It was an excellent question because I love cookie dough, specifically and I had a quick answer that represented what I think is one of the smartest ideas I have ever had in my life.
When I was young I snorted cocaine and got immediately addicted of course. I had to get off the shit, just like I had to more recently get off the sugar and I came up with a mind trick to do it. If you are addict you may be able to do this yourself especially if you’ve got any exchange between Saturn and Neptune which can GROUND what is IMAGINARY.
Anyone who is addicted to anything leads themselves to the drug when they have the desire and then imagine that first whatever. The taste of the first beer, the first line you snort, how good a bowl of ice cream tastes or whatever. But provided you have a negative reaction on the other side of using, you can at your option, bring up the sensation of the crash afterward rather than the first rush.
In other words when I want to think about eating the cookie now, paying later, I instead fast forward to how I feel an hour later when the crash comes. Did the same thing with cocaine. Quit thinking about how the first line would be, brought up the feelings and sensations you experience post a binge and it worked brilliantly.
It was as if I had condensed the whole cycle of coming up and going down (Saturn Neptune time morph) into 60 seconds and it allowed me to quite easily skip the acting out. I mean, why go get some cocaine when I already have the feelings of the end game?
I probably saved myself tens of thousands of dollars (drugs I did not buy) doing this so that’s what I call a good idea.
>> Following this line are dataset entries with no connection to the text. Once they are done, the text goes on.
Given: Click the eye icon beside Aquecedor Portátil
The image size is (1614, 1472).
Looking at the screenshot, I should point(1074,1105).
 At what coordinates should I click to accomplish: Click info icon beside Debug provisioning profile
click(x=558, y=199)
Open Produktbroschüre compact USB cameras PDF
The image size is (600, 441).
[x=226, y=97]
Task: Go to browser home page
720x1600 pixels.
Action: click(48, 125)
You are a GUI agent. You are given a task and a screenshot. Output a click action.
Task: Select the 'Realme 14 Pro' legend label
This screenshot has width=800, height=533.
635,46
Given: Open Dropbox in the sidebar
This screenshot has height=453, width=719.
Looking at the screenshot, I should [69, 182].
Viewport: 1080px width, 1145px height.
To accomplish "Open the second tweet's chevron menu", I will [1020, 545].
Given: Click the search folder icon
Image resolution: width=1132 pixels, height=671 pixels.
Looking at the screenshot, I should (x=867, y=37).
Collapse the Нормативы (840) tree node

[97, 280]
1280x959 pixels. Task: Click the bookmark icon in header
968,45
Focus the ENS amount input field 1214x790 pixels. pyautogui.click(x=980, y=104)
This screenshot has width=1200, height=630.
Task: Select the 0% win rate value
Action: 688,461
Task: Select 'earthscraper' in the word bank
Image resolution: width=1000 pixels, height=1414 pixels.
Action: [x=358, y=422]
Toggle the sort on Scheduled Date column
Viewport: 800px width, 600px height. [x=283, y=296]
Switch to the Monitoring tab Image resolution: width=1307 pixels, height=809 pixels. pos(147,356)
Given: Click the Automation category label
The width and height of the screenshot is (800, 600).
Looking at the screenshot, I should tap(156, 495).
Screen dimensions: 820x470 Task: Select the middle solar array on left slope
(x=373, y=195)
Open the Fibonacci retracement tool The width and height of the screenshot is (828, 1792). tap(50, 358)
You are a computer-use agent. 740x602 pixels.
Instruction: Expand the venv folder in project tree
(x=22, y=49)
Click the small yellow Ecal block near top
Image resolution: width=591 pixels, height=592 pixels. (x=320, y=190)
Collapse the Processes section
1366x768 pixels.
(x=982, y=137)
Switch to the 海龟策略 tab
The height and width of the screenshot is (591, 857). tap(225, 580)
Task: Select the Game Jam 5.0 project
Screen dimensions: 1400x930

So this weekend I did not think about the taste of a cookie, I brought up the feelings of being so depressed I don’t even want to walk out the mailbox and get the mail and yeah. That does it.
I hope this makes sense. You don’t talk yourself out of doing the drug, you go ahead and do the drug in your imagination but you KEEP IMAGINING until you get to the part where it sucks.

30 Responses to “Curing Addiction Via Astrology: Might Be The Smartest Thing You Have Ever Read On This Blog…”
Hi Elsa!
That is excellent advise!
I was just sitting here thinking about my own reaction to sugar when I thought I’d drop in to see what you were talking about here. Very trippy, but not really for me.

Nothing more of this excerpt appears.